The test is not whether the tool automates. It is whether each feature ties back to one of these goals on the ground.

2) Expected impact on field sales team output

Buyers usually have a checklist of functionality — intelligent store profiling, order capture, VM audit, lead management, route optimisation — tuned to GT, MT, or B2B/HoReCa needs. Weight that list by impact, not count. An app that creates rigour around achieving company goals on the ground beats a feature-rich app with no visible impact on sales.

Aplicación de ventas sobre el terreno

3) Return on investment analysis

Rather than automating blindly, a leader should compare expected ROI against business impact and the timeline to realise it. Model the uplift in sales, the reduction in cost, and the efficiency gain — and be honest about how many cycles it will take to show. An app that promises everything but delivers in twelve months has a different value than one delivering partial gains in six weeks.

4) Configurabilidad de la herramienta

Processes change. A configurable tool absorbs change without a new development cycle every quarter. A field sales app that needs custom code drags on six months of deployment and another round every time a process shifts. A zero-code platform like BeatRoute can be rolled out in weeks and adjusted by the business team as the go-to-market evolves.

5) Ease of usability of the field sales app

Adoption is where most SFA projects quietly stall. Studies consistently show only 50–60% of reps use the full feature set, and companies lose productivity to workarounds and half-used modules. A robust, intuitive app raises adoption, which is what actually drives the business impact the ROI model assumed.

6) Consider real-world user reviews

Ratings and reviews on public app stores and software review sites are not just noise. Look at how sales executives at comparable FMCG companies describe the daily experience — offline reliability, sync speed, form complexity, nudges that actually help. That tells you more about the usability than any sales demo will.

Deploying a field sales app purely for automation — without hitching it to business goals — is not a successful project. In a competitive market, the gap between a growing FMCG company and an average one is narrow, and the choice of field sales app is one of the levers that widens it.

BeatRoute is an SFA-DMS built with Goal-Driven AI: the platform puts your business goals first, then ensures those goals get executed on the ground month after month. It is configurable without coding, ships on Android and iOS, and is designed so adoption sticks beyond the pilot.

Reservar una demostración to see how BeatRoute uses Goal-Driven AI to ensure your field sales goals get executed.


Preguntas frecuentes

How do I analyse the returns on a field sales app?

Compare expected revenue and efficiency gains against all-in investment — subscription, setup, integration, internal project team, and opportunity cost of a long rollout.
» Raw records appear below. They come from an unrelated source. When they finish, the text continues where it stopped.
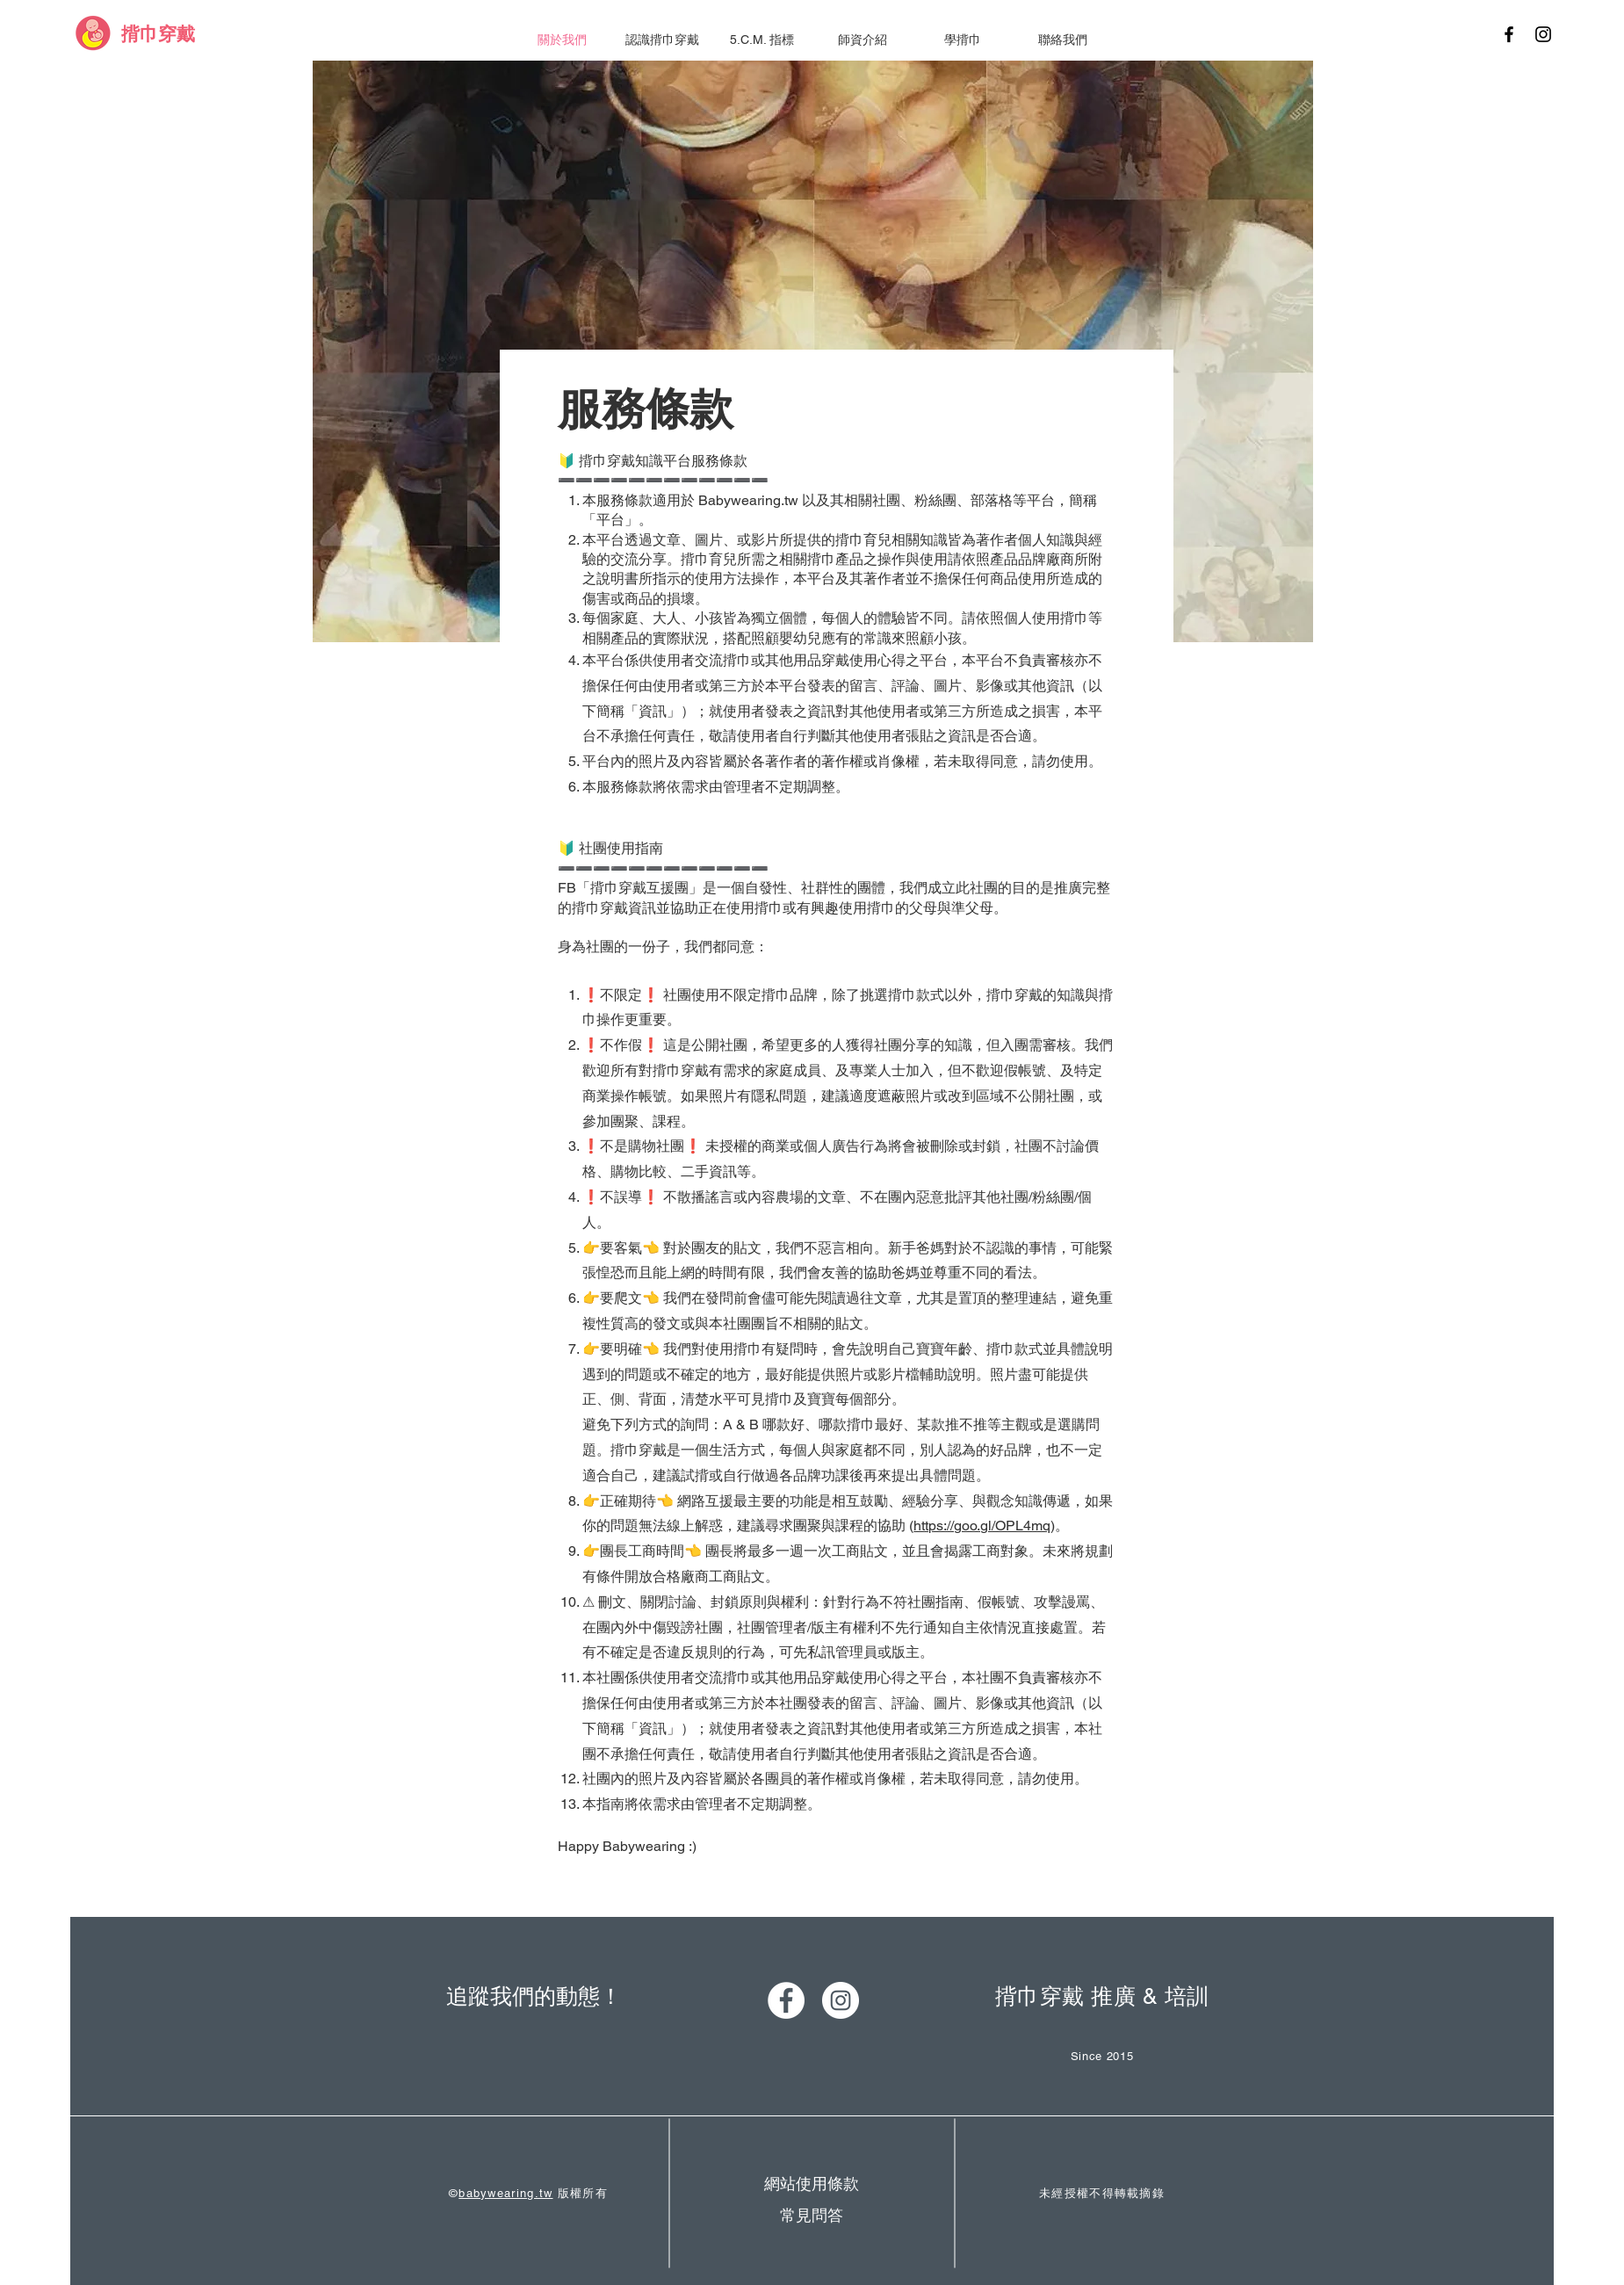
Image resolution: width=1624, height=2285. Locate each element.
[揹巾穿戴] (157, 34)
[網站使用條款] (812, 2183)
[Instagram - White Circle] (840, 2000)
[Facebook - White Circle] (786, 2000)
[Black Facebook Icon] (1508, 34)
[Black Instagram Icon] (1543, 34)
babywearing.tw (505, 2193)
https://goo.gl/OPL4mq (981, 1525)
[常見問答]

Model uplift per outlet, per rep, and per territory across the first 2–4 cycles. An honest ROI model accounts for timelines, not just the eventual steady-state impact.
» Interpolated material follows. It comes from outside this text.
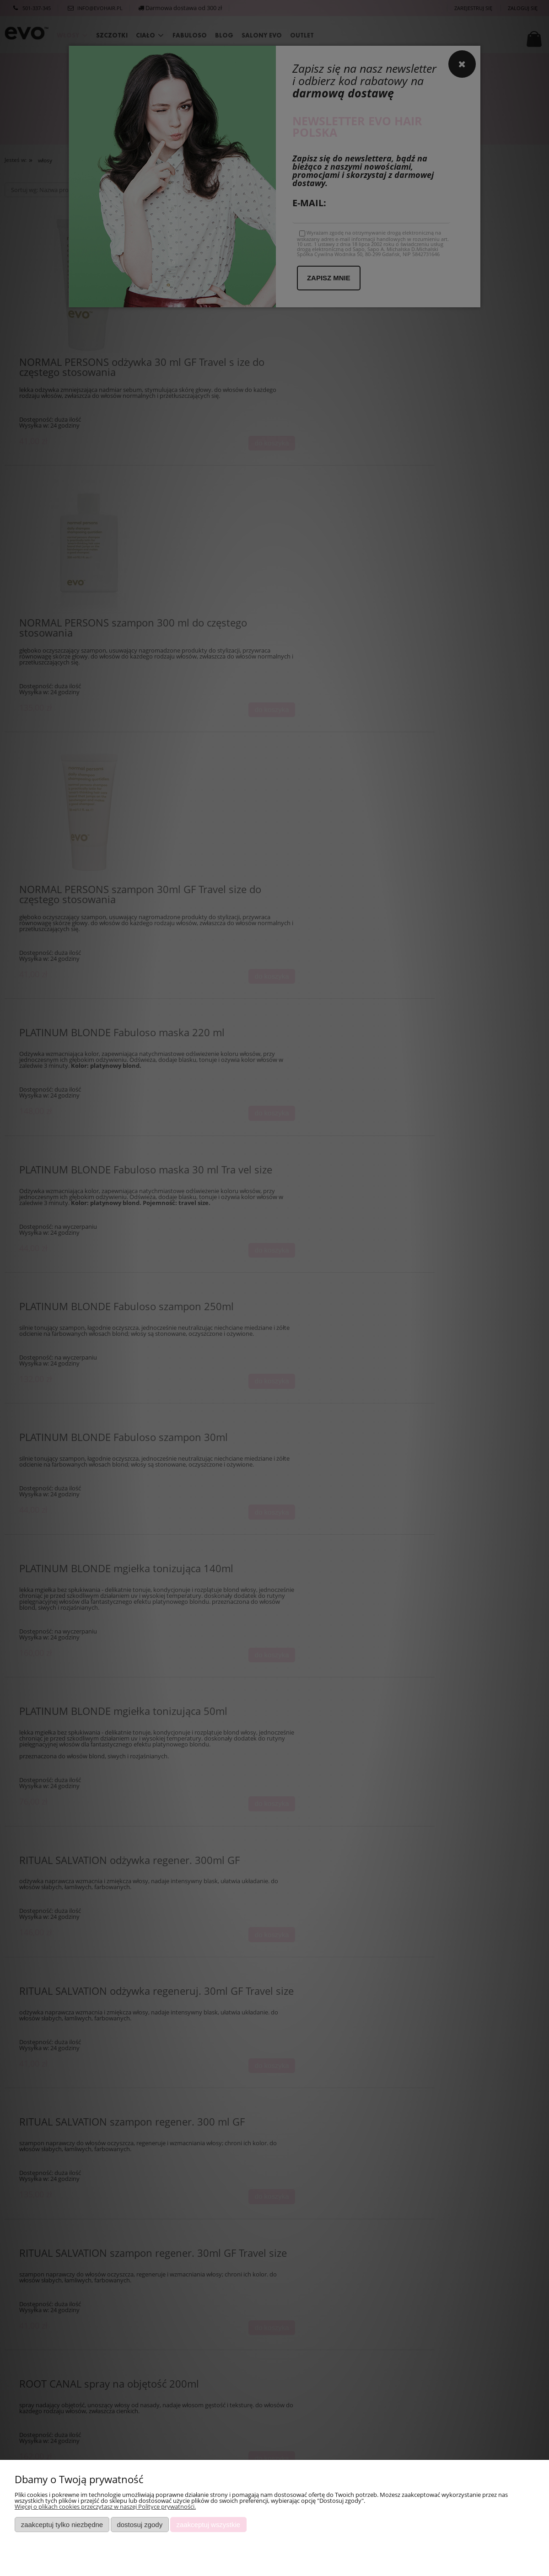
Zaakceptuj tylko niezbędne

How do I define goals in a field sales app?

Pick goals that serve the long-term vision, not quarterly fixes. Common examples: increase sales per outlet, per rep, or per territory; improve visit adherence on priority stores; grow order size through the right cross-sell; cut cost-to-serve. Each goal should translate into a specific KPI the app actually measures and influences daily.
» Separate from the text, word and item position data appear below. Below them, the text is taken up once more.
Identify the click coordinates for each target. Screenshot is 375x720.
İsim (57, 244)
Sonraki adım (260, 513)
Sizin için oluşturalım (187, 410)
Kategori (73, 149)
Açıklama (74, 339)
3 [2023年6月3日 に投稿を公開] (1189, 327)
How do I judge the configurability of a field sales app?

A configurable field sales app is zero-code: business teams add or change processes without developer involvement. Ask to configure a new workflow live during evaluation — a new form, a new role, a new KPI. If it takes engineering tickets to do that, you will pay for every change for the life of the contract.

What questions should I ask before implementing a field sales app?

Three that cut through most demos: Can it capture real-time information at the point of visit, including offline? How quickly can a new process be added to the system by a non-developer? And how fast does collaboration between reps, managers, and distributors actually happen inside the platform?